Alors que plusieurs coups de feu retentissent, le MDC Lacroix profite d'un moment d'inattention de ses geôliers pour se précipiter vers la radio, donnant l'alerte. Rapidement encerclés, la plupart des gendarmes n'opposent pas de résistance dans la mesure où aucun d'eux n'est armé comme l'imposait le règlement. Ils sont contraints de se coucher au sol. Réfugiés dans l'armurerie, les derniers gendarmes restants acceptent la reddition après que les preneurs d'otages aient menacé d'exécuter leurs camarades. À cet instant, l'Adjudant-Chef Georges Moulié se relève et exige le départ immédiat des agresseurs. Le Gendarme Daniel Leroy, les mains en l'air et à genoux, tente quant à lui de raisonner les hommes les plus menaçants, plaidant pour éviter de nouvelles victimes. Alors que la situation est pleinement maîtrisée par les assaillants, un individu cagoulé s'approche et tire à bout portant sur les deux sous-officiers qui ont osé prendre la parole. Le Gendarme Leroy est mortellement atteint d'une décharge de chevrotine dans le thorax tandis que l'Adjudant-Chef Moulié est très gravement atteint à l'arrière de la tête. 27 gendarmes sont menottés par le commando qui récupère les armes de l'armurerie et une partie du matériel militaire.
Un convoi, scindé en deux groupes, quitte la brigade peu après. L'un, constitué de 11 otages, prend la direction du sud de l'île. L'autre, constitué de 15 otages, prend la direction du nord de l'île. Les autorités en sont rapidement informées. De nombreux gendarmes sont envoyés sur l'île d'Ouvéa. Sur le lieu de l'attaque, on trouve le Lieutenant Florentin, dont l'état est très grave, l'Adjudant-Chef Moulié, qui a déjà sombré dans un profond coma, ainsi que les corps sans vie des Gendarmes Dujardin, Zawadzki et Leroy. Héliporté vers un hôpital de Sydney (Australie), l'Adjudant-Chef Moulié succombera à sa blessure dans la journée du 24 avril 1988 tandis que le Lieutenant Florentin survivra.

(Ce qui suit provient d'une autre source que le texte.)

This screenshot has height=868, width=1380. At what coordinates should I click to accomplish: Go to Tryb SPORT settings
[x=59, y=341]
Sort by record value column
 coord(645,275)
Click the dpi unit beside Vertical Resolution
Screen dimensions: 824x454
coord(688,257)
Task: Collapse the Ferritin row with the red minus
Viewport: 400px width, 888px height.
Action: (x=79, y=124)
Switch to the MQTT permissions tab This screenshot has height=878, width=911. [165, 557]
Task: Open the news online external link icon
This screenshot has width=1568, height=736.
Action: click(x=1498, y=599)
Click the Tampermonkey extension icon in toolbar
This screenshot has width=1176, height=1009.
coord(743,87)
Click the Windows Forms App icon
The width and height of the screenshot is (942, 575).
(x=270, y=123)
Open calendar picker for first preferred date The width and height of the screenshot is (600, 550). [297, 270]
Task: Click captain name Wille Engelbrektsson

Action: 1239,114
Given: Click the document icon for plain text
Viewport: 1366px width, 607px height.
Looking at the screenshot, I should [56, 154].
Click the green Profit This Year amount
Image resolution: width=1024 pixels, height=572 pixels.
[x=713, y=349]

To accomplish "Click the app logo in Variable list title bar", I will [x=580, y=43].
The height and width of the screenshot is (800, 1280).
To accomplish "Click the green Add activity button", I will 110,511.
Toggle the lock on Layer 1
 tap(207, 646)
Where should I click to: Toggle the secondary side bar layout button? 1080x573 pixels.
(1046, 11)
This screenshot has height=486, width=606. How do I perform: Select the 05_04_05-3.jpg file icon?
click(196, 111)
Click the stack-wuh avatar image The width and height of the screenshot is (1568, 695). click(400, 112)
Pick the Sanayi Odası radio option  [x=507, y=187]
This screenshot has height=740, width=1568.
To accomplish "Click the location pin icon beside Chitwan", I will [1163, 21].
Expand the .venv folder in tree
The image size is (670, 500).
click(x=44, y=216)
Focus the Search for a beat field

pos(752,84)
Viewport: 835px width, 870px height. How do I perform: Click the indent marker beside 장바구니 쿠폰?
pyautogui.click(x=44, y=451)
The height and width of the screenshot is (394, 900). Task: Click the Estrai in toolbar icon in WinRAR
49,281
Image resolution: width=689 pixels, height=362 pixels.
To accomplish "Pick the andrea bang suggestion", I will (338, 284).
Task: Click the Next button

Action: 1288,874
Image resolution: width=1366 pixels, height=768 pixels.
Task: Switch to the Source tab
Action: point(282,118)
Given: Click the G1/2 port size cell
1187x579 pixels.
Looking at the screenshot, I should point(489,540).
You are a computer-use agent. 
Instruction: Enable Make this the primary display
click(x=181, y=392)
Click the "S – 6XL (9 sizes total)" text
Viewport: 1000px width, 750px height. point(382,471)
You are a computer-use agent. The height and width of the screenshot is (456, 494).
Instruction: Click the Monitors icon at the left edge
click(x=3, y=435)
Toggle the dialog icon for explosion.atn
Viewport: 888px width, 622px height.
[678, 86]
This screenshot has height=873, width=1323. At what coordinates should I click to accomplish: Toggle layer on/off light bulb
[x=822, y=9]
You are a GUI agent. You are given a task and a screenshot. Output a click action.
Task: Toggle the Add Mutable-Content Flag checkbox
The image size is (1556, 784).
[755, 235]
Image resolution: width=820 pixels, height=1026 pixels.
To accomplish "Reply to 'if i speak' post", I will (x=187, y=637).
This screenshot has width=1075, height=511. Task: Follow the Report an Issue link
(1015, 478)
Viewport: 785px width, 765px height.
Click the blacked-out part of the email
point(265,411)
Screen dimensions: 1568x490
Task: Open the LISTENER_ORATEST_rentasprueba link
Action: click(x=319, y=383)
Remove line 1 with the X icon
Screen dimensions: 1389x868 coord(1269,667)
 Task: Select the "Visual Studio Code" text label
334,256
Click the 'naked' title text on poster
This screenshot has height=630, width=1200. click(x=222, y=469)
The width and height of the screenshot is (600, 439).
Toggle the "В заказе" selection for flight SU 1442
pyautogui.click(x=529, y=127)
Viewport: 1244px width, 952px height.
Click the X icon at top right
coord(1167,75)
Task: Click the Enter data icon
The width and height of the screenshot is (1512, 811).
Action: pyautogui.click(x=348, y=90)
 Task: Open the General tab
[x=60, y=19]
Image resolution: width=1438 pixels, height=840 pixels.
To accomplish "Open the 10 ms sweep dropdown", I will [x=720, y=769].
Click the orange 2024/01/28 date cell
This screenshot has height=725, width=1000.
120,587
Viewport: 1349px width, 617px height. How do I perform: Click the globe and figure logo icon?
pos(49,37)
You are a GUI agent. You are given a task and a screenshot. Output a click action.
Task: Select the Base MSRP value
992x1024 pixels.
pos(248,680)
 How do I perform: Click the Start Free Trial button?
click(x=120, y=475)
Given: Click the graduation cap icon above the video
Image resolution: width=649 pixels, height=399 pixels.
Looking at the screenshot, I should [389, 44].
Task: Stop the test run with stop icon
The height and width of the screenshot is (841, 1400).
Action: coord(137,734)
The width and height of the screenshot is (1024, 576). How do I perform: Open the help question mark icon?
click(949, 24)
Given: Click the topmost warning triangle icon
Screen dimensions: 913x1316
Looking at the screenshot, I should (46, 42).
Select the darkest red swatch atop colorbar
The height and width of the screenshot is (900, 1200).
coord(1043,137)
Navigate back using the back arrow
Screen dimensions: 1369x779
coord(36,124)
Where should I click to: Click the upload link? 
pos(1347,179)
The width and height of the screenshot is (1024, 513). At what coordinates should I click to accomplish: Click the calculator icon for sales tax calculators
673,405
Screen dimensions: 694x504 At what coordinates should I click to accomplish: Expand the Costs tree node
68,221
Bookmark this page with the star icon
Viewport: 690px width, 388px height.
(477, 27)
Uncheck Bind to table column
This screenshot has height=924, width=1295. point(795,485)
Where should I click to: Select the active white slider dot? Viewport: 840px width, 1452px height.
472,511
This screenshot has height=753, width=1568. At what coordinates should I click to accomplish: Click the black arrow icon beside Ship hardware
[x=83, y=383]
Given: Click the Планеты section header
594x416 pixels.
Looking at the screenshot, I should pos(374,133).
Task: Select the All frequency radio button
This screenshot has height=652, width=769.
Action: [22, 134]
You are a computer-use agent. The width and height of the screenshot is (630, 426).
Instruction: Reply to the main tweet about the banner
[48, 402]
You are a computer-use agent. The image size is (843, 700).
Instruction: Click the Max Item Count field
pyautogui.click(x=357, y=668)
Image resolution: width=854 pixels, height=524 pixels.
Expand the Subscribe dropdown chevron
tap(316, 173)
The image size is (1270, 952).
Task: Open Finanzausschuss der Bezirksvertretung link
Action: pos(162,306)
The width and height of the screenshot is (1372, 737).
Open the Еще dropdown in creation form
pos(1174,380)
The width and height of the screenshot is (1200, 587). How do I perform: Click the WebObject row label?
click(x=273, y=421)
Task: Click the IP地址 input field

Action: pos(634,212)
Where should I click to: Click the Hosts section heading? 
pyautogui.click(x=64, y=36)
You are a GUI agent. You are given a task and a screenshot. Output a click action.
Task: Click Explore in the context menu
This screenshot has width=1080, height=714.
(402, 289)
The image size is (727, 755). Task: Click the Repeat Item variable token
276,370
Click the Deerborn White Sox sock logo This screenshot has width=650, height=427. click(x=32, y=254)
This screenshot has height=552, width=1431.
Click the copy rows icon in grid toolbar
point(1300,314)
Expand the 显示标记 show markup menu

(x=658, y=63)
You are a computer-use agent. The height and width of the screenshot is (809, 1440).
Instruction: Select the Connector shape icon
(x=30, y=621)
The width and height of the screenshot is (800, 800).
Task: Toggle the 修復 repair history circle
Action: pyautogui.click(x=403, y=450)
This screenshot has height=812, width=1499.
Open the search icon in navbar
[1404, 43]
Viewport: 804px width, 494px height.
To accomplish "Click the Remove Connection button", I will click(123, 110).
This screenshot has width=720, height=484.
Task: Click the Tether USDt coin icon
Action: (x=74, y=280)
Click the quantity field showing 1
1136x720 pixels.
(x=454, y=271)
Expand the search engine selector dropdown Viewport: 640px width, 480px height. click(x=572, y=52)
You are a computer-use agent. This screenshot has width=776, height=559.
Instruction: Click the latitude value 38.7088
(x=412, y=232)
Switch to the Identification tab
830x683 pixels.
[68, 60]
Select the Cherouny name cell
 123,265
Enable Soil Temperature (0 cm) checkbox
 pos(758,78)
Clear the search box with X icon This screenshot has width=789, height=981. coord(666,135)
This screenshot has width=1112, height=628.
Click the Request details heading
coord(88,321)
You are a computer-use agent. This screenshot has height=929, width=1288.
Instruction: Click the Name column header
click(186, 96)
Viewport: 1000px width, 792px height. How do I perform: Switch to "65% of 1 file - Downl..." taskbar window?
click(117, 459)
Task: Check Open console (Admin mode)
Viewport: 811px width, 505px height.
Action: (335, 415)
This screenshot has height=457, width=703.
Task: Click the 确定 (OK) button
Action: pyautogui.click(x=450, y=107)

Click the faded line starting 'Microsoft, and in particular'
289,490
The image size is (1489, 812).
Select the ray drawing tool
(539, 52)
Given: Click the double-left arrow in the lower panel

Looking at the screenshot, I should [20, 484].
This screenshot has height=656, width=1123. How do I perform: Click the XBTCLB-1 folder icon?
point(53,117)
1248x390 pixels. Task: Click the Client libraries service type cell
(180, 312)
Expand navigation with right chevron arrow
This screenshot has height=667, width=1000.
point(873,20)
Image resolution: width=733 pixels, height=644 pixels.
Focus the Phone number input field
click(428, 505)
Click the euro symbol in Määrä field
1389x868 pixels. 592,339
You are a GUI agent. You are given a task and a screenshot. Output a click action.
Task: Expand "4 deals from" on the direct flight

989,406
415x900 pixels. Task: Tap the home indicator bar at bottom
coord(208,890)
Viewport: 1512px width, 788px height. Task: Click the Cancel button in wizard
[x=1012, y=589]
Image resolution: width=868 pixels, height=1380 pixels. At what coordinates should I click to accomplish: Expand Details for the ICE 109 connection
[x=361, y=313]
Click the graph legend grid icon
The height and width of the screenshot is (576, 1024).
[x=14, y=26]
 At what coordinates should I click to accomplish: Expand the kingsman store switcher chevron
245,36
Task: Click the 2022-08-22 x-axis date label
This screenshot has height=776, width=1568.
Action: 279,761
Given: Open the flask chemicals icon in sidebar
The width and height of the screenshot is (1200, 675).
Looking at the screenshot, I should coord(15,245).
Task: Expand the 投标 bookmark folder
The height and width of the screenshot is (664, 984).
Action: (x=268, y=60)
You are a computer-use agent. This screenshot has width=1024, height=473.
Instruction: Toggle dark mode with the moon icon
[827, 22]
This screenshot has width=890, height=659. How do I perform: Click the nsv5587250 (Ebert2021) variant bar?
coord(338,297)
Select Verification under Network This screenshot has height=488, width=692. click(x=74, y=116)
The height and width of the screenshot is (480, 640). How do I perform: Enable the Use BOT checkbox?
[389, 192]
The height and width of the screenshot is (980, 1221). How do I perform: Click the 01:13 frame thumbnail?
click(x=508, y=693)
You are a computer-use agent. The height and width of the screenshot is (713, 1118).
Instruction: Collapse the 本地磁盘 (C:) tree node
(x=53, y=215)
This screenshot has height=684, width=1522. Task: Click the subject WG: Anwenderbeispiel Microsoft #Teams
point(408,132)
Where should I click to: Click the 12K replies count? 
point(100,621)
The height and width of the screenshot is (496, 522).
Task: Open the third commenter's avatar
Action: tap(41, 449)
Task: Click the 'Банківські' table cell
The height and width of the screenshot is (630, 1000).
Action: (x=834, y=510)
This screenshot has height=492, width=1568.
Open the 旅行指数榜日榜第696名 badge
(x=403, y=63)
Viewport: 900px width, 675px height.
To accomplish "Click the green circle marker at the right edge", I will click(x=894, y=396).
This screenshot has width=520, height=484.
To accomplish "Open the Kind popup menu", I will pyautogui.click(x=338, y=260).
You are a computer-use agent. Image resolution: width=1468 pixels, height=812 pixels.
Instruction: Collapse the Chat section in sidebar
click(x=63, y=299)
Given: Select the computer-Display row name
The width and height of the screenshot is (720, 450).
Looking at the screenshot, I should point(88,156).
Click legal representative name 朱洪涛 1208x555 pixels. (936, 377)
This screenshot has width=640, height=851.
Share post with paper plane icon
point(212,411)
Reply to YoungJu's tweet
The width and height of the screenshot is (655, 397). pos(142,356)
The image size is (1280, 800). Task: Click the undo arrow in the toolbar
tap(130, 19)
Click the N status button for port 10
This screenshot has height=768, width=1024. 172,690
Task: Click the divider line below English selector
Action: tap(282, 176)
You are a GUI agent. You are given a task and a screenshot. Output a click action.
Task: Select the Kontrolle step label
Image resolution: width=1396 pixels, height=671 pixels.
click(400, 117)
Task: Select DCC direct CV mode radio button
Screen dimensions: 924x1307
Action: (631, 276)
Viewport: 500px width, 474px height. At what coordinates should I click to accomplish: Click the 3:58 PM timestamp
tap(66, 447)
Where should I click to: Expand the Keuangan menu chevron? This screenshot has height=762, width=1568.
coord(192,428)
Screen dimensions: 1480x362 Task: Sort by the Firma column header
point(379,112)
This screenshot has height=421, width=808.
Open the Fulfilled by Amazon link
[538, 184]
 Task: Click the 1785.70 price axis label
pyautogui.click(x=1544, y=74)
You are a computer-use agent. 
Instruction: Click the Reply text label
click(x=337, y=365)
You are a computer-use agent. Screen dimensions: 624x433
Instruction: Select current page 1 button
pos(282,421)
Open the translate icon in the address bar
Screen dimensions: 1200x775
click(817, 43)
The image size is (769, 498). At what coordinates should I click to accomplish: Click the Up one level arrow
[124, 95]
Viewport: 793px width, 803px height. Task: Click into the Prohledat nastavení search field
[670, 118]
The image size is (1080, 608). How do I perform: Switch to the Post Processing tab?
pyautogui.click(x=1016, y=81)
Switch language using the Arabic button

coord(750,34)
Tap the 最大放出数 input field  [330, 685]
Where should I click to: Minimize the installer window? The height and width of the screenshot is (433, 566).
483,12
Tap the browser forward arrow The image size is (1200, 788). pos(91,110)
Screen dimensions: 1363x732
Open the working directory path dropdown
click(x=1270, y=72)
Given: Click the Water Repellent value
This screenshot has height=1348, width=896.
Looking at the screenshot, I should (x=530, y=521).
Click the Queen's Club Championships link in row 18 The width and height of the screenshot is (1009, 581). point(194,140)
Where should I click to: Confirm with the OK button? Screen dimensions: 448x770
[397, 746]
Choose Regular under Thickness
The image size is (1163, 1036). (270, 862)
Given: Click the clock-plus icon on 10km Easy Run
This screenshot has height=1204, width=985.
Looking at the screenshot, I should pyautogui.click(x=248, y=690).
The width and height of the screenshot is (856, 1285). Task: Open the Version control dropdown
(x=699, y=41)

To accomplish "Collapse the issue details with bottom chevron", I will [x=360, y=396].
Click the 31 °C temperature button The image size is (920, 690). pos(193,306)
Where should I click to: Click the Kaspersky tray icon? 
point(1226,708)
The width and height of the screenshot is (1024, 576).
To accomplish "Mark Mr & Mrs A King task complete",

Désemparés, les renforts cherchent à savoir où sont retenus les otages. La population est muette. Deux détachements sont rapidement formés, l'un va au sud l'autre au nord. La progression vers le nord s'avère très difficile : les routes sont barrées par des troncs de cocotiers volontairement abattus. Une partie de la population affiche ouvertement son hostilité et les forces de l'ordre essuient même des coups de feu. Vers le sud, les choses vont en revanche prendre une tournure bien différente. Si la population de Mouli refuse de coopérer et de fournir le moindre renseignement, elle est cependant inquiète, dépassée par l’ampleur des événements. Les preneurs d'otages menés par Chanel Kapoeri sont beaucoup moins déterminés que ceux du nord. Le 25 avril 1988 en début de matinée, les 11 otages du sud, qui avaient été entraînés dans un abri caverneux cerné par la forêt, sont relâchés après des négociations avec les chefs de tribus. À l’autre extrémité de l’île, les preneurs d’otages menés par le militant Alphonse Dianou sont malheureusement dans un tout autre état d’esprit.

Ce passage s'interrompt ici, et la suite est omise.